The trebuchet was a powerful siege engine used before the advent of gunpowder. It is a catapult with a long arm that uses the mechanical advantage of a lever to throw a projectile.
Typically large compound machines (around 10 meters or 30 ft in height to as much as three times that), trebuchets were primarily of made wood, usually reinforced with metal, leather, rope, and other materials.
Counterweight trebuchets rarely moved and had to be assembled on-site, possibly using local lumber and key parts brought with the army to the siege or battle site.
History of the Trebuchet
The traction trebuchet, or mangonel, first appeared in China in the 4th century BC and was probably used by the Mohists. The mangonel used manpower to swing the arm and was soon adopted by the Byzantines in the late 6th century AD, where it replaced torsion powered siege engines such as the ballista and onager. The Persians incorporated it in the early 7th century, and the Arabs in the second half of the 7th century.
It’s believed that in Europe, the rapid replacement of previous siege engines was made possible by the deterioration of artillery expertise in the late Roman Empire. Christians and Muslims inhabiting the Mediterranean in the 12th century used a counterweight trebuchet to swing the arm.
The counterweight trebuchet has been described as the “most powerful weapon of the Middle Ages.“
Types of Trebuchet
The traction trebuchet or mangonel was first recorded in use in ancient China. The traction trebuchet remained the primary siege weapon in the West until the 12th century when the counterweight trebuchet replaced it.
The hand-trebuchet was basically a one-person traction trebuchet used initially in Greece. It consisted of a staff sling mounted on a pole and used a lever mechanism to propel projectiles.
A hybrid trebuchet uses both counterweight and human propulsion. Although no illustrations or descriptions of the device exist, their existence is deduced from accounts of increasingly more effective siege weapons. The earliest depiction of a hybrid trebuchet is dated to 1462 when trebuchets had already become obsolete due to cannons.

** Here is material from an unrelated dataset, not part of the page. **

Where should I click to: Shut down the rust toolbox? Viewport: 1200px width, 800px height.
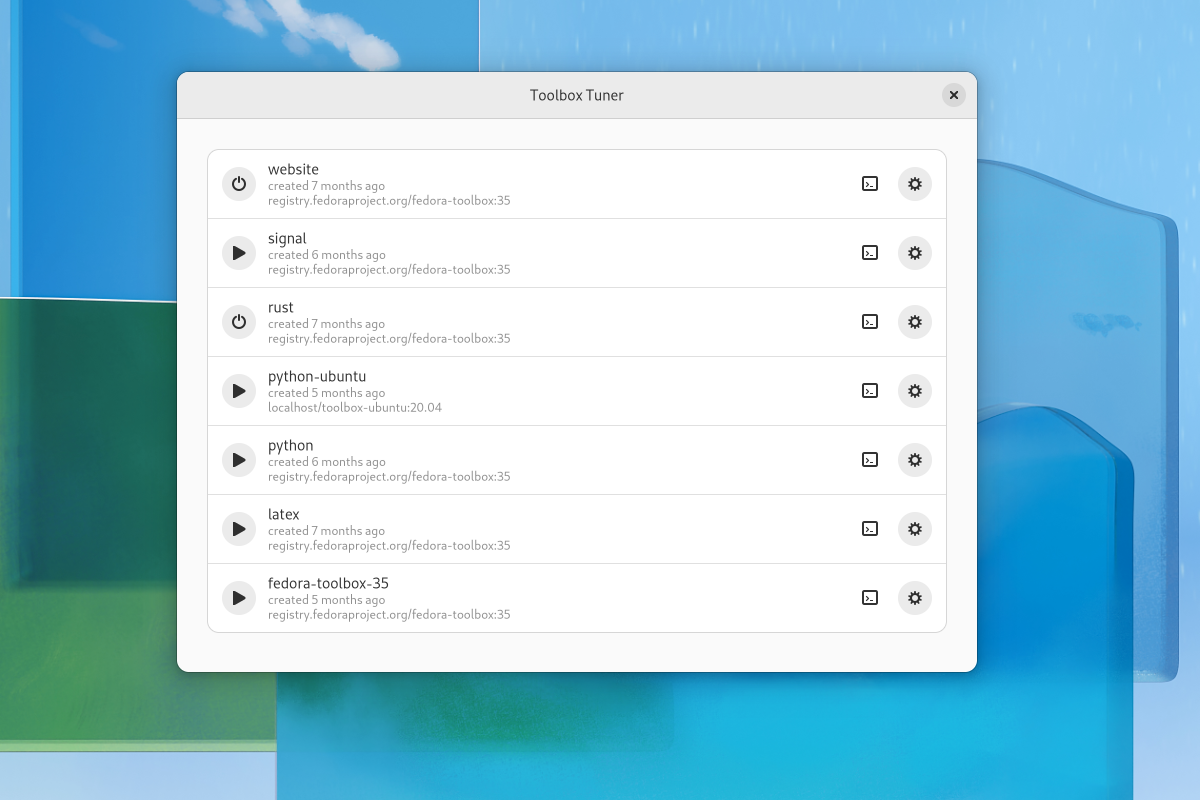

It’s believed that counterweight trebuchets existed in both European and Muslim locations before 1187, but it was by the 1230s that it becomes a common item in siege warfare. We know that counterweight trebuchets were used in England at least by 1217. They didn’t completely replace traction trebuchets, smaller, lighter and cheaper, because they had to be constructed close to the siege site.

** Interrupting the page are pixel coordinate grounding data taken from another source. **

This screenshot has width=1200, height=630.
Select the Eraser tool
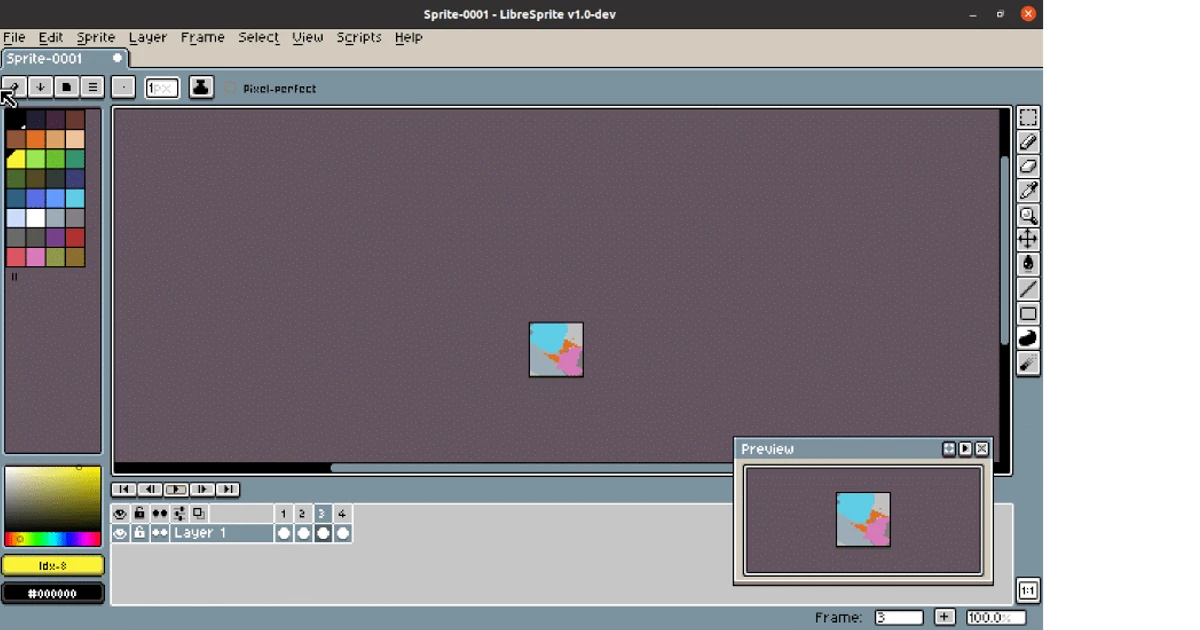(x=1028, y=167)
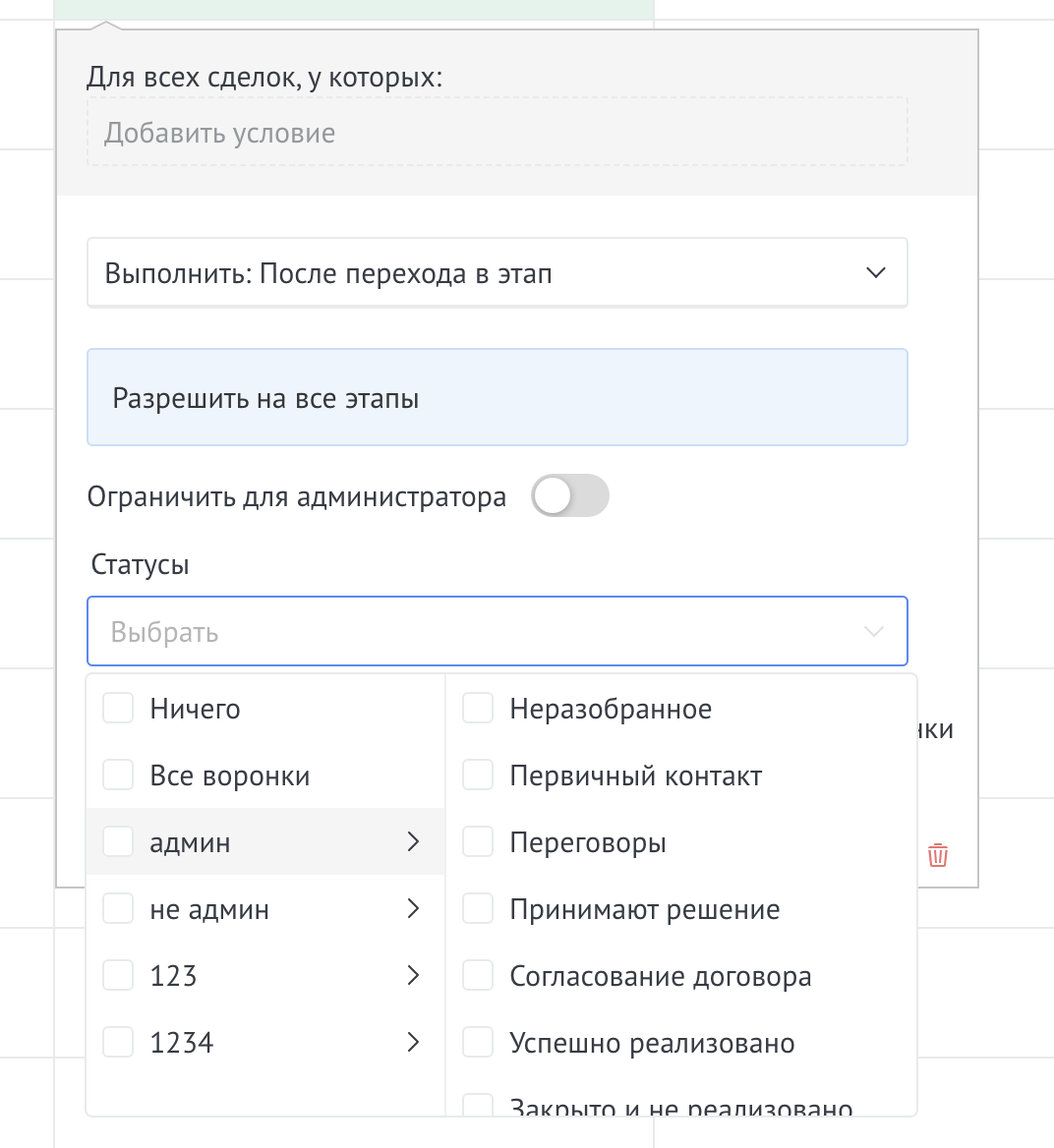The height and width of the screenshot is (1148, 1054).
Task: Check the "Переговоры" status checkbox
Action: tap(478, 841)
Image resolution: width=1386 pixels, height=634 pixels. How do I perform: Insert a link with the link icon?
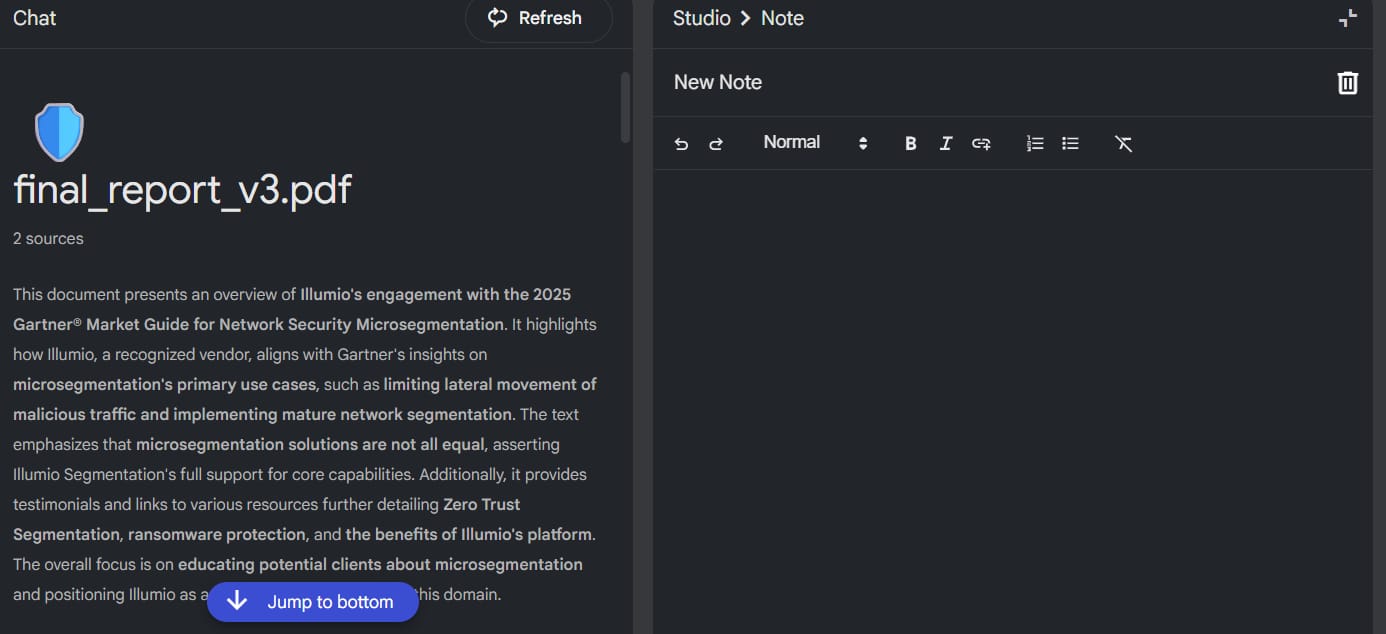point(981,144)
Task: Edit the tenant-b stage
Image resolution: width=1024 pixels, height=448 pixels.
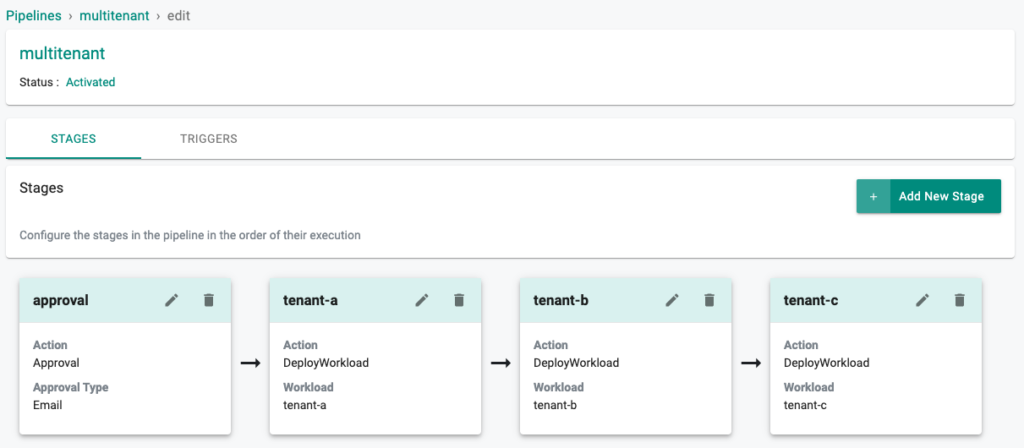Action: coord(672,300)
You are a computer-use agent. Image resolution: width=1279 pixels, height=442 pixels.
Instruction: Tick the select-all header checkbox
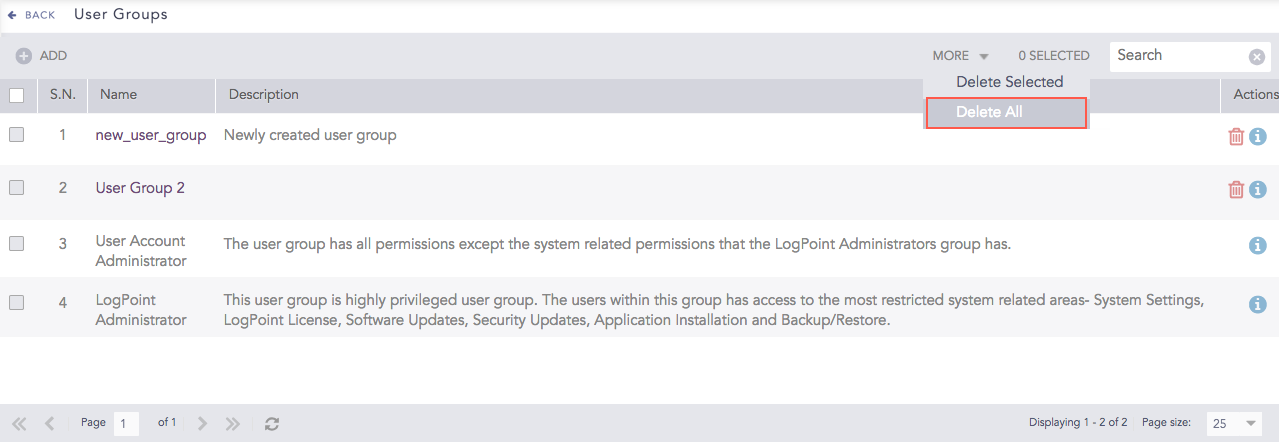(16, 96)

A trebuchet is made of a long beam attached by an axle suspended high above the ground by a stout frame and base. This allows for the beam to rotate vertically through a wide arc (typically over 180°). At one end of the beam, a sling is attached to hold the projectile.
When the beam is quickly rotated by applying force to the opposite end of it, the projectile is thrown. Because the projectile section of the beam is much longer than the opposite section, the mechanical advantage is greater.
Counterweight trebuchets use gravity by storing potential energy by slowly raising an extremely heavy box filled with stones, sand, or lead. Traction trebuchets use human power, with people pulling ropes attached to the shorter end of the beam.
While counterweight trebuchets require significantly fewer men to operate than traction trebuchets, they also need more time to reload.